═════ AUSZUG
Der Täter hatte keinen Migrationshintergrund

2006-05-27
“Von einer ausländerfeindlichen Tat wird nicht ausgegangen”. Liebe Medien: Was soll das? Spiegel hatte den Spruch mit dem Migrationshintergrund drin — in Anführungszeichen, aber es ist unklar, wer zitiert wurde, die Reporterin bei “Heute” wies ausdrücklich darauf hin, andere Medien haben laut Bekannten ebenfalls diese Aussage in ihren Beiträgen. Natürlich ist das Niederstechen von 28 Menschen eine verabscheuungswürdige Tat. Aber muss die Berichterstattung darüber genauso verabscheuungswürdig sein?

Noch einmal die Frage: Was soll das? Wieso wird explizit darauf hingewiesen, dass der Täter kein Ausländer ist? Wieso wird von anderer Seite explizit gesagt, dass es keinen ausländerfeindlichen Hintergrund für die Tat gäbe? Amokläufe traut man nur dem Türken zu? Oder doch eher dem Rumänen, der in der Ostmafia keinen Platz mehr bekommen hat? Deutsche begehen nur ausländerfeindliche Taten? Das ist es doch, was diese Sprüche bedeuten: “Obwohl wir eine solche Tat nur einem Ausländer zugetraut hätten, mussten wir mit Erschrecken feststellen, dass es ein Deutscher war! Aber der war kein Nazi, was uns genauso überrascht hat!”
══════════
═════ GEGEBENE ANGABEN
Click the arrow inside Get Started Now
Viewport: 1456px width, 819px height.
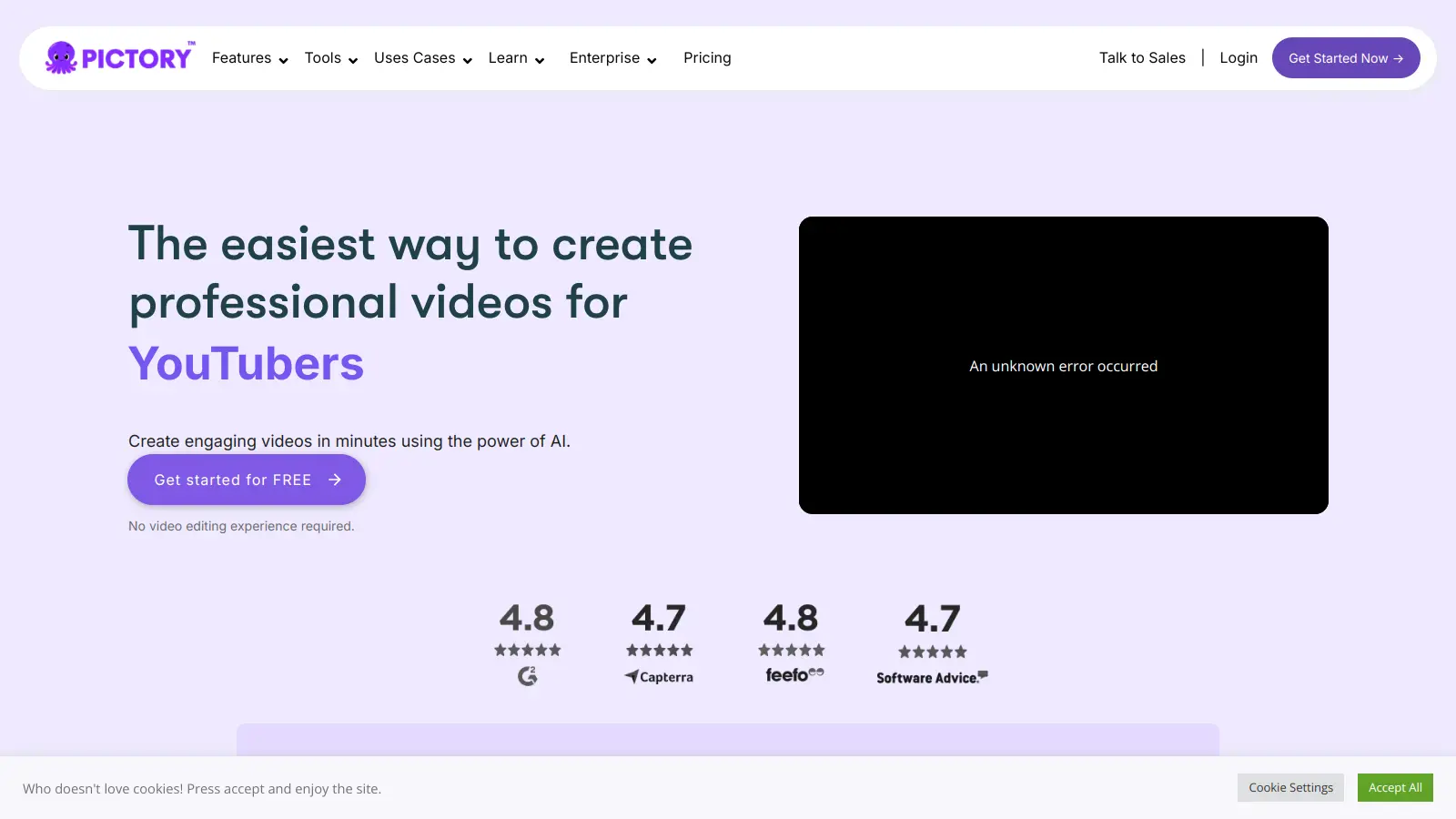point(1399,57)
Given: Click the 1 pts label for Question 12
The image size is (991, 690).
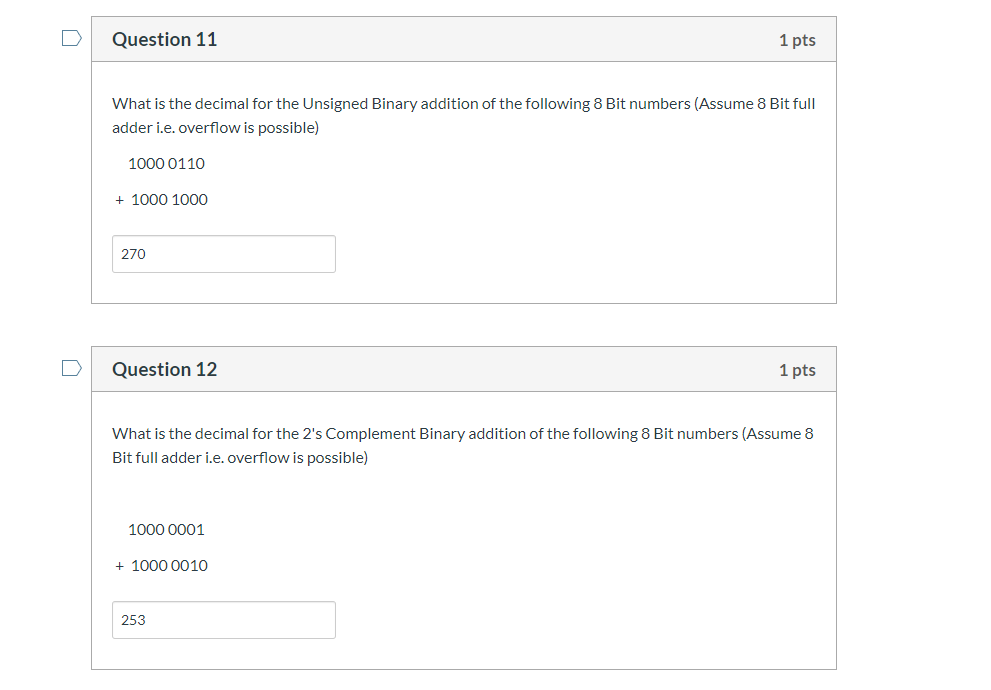Looking at the screenshot, I should coord(797,369).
══════════
● **AUFGABE 1**: Schreib aus dem Auszug die Stelle ab, die bei den Worten „Der Täter hatte“ anfängt und nach „genauso verabscheuungswürdig sein?“ aufhört.
● **AUFGABE 2**: Hol alle Zeilen unter „Gegebene Angaben“ wortgetreu heraus. Die Bilder lässt du dabei weg.

● **ERWARTETE AUSGABE 1**:
Der Täter hatte keinen Migrationshintergrund

2006-05-27
“Von einer ausländerfeindlichen Tat wird nicht ausgegangen”. Liebe Medien: Was soll das? Spiegel hatte den Spruch mit dem Migrationshintergrund drin — in Anführungszeichen, aber es ist unklar, wer zitiert wurde, die Reporterin bei “Heute” wies ausdrücklich darauf hin, andere Medien haben laut Bekannten ebenfalls diese Aussage in ihren Beiträgen. Natürlich ist das Niederstechen von 28 Menschen eine verabscheuungswürdige Tat. Aber muss die Berichterstattung darüber genauso verabscheuungswürdig sein?

● **ERWARTETE AUSGABE 2**:
Click the arrow inside Get Started Now
Viewport: 1456px width, 819px height.
point(1399,57)
Given: Click the 1 pts label for Question 12
The image size is (991, 690).
Looking at the screenshot, I should coord(797,369).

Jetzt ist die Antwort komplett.